We aim to make Windows 10 one of the most secure operating systems for our customers and to do that we are investing in a multitude of security features. Our philosophy is to build features that mitigate broad classes of vulnerabilities, ideally without having the app change its code. In other words, getting an updated version of Windows 10 should make the customer and the app safer to use. This comprehensive MSDN document shows all of the security focused technologies we have built into Windows over the years and how it keeps our customers safe. Here is another presentation by Matt Miller and David Weston that goes deeper into our security philosophy for further reading.
We are now exploring security features with deep hardware integration to further raise the bar against attacks. By integrating Windows and its kernel deeply with hardware, we make it difficult and expensive for attackers to mount large scale attacks.
ROP (Return Oriented Programming) based control flow attacks have become a common form of attack based on our own and the external research community’s investigations (Evolution of CFI attacks, Joe Bialek). Hence, they are the next logical point of focus for proactive, built-in Windows security mitigation technologies. In this post, we will describe our efforts to harden control flow integrity in Windows 10 through Hardware-enforced stack protection.
Memory safety vulnerabilities
The most common class of vulnerability found in systems software is memory safety vulnerabilities. This class includes buffer overruns, dangling pointers, uninitialized variables, and others.
A canonical example of a stack buffer overrun is copying data from one buffer to another without bound checking (i.e. strcpy). If an attacker replaces the data and size from the source buffer, the destination buffer and other important components of the stack can be corrupted (i.e. return addresses) to point to attacker desired code.
Dangling pointers occur when memory referenced by a pointer is de-allocated but a pointer to that memory still exists. In use-after-free exploits, the attacker can read/write through the dangling pointer that now points to memory the programmer did not intend to.
Uninitialized variables exist in some languages where variables can be declared without value, memory in this case is initialized with junk data. If an attacker can read or write to these contents, this will also lead to unintended program behavior.

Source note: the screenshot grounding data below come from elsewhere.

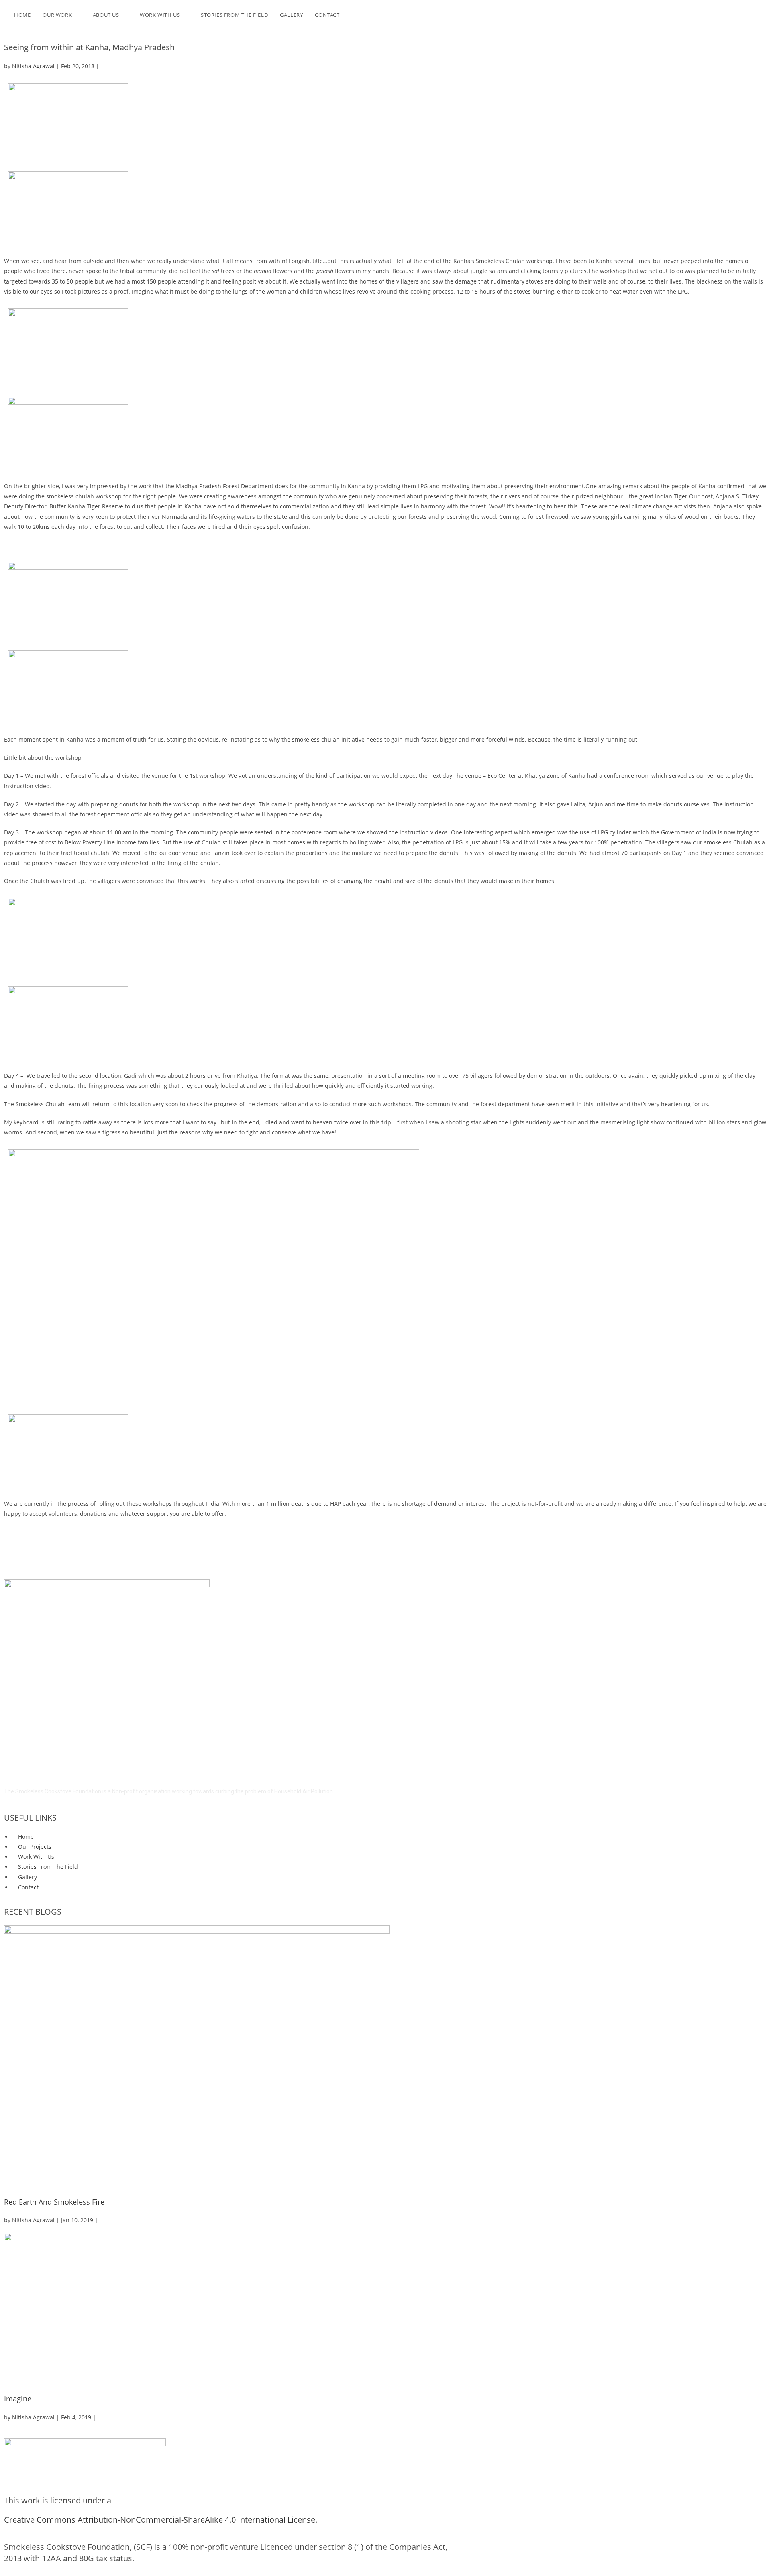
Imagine (17, 2398)
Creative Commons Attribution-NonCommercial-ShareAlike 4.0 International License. (160, 2519)
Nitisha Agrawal (33, 66)
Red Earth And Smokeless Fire (54, 2202)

These are popular techniques attackers can utilize to gain control and run arbitrary native code on target machines.
Arbitrary Code Execution
We frame our strategy for mitigating arbitrary code execution in the form of four pillars:
Code Integrity Guard (CIG) prevents arbitrary code generation by enforcing signature requirements for loading binaries.
Arbitrary Code Guard (ACG) ensures signed pages are immutable and dynamic code cannot be generated, thus guaranteeing the integrity of binaries loaded.
With the introduction of CIG/ACG, attackers increasingly resort to control flow hijacking via indirect calls and returns, known as call/jump oriented programming (COP/JOP) and return oriented programming (ROP).
We shipped Control Flow Guard (CFG) in Windows 10 to enforce integrity on indirect calls (forward-edge CFI). Hardware-enforced Stack Protection will enforce integrity on return addresses on the stack (backward-edge CFI), via Shadow Stacks.
The ROP problem
In systems software, if an attacker finds a memory safety vulnerability in code, the return address can be hijacked to target an attacker defined address. It is difficult from here to directly execute a malicious payload in Windows thanks to existing mitigations including Data Execution Prevention (DEP) and Address Space Layout Randomization (ASLR), but control can be transferred to snippets of code (gadgets) in executable memory. Attackers can find gadgets that end with the RET instruction (or other branches), and chain multiple gadgets to perform a malicious action (turn off a mitigation), with the end goal of running arbitrary native code.
Hardware-enforced stack protection in Windows 10
Keep in mind, Hardware-enforced stack protection will only work on chipsets with support for hardware shadow stacks, Intel’s Control-flow Enforcement Technology (CET) or AMD shadow stacks. Here is an Intel whitepaper with more information on CET.
In this post, we will describe only the relevant parts of the Windows 10 implementation. This technology provides parity with program call stacks, by keeping a record of all the return addresses via a Shadow Stack. On every CALL instruction, return addresses are pushed onto both the call stack and shadow stack, and on RET instructions, a comparison is made to ensure integrity is not compromised.
If the addresses do not match, the processor issues a control protection (#CP) exception. This traps into the kernel and we terminate the process to guarantee security.
Shadow stacks store only return addresses, which helps minimize the additional memory overhead.
Control-flow Enforcement Technology (CET) Shadow Stacks
Shadow stack compliant hardware provides extensions to the architecture by adding instructions to manage shadow stacks and hardware protection of shadow stack pages.
Hardware will have a new register SSP, which holds the Shadow Stack Pointer address. The hardware will also have page table extensions to identify shadow stack pages and protect those pages against attacks.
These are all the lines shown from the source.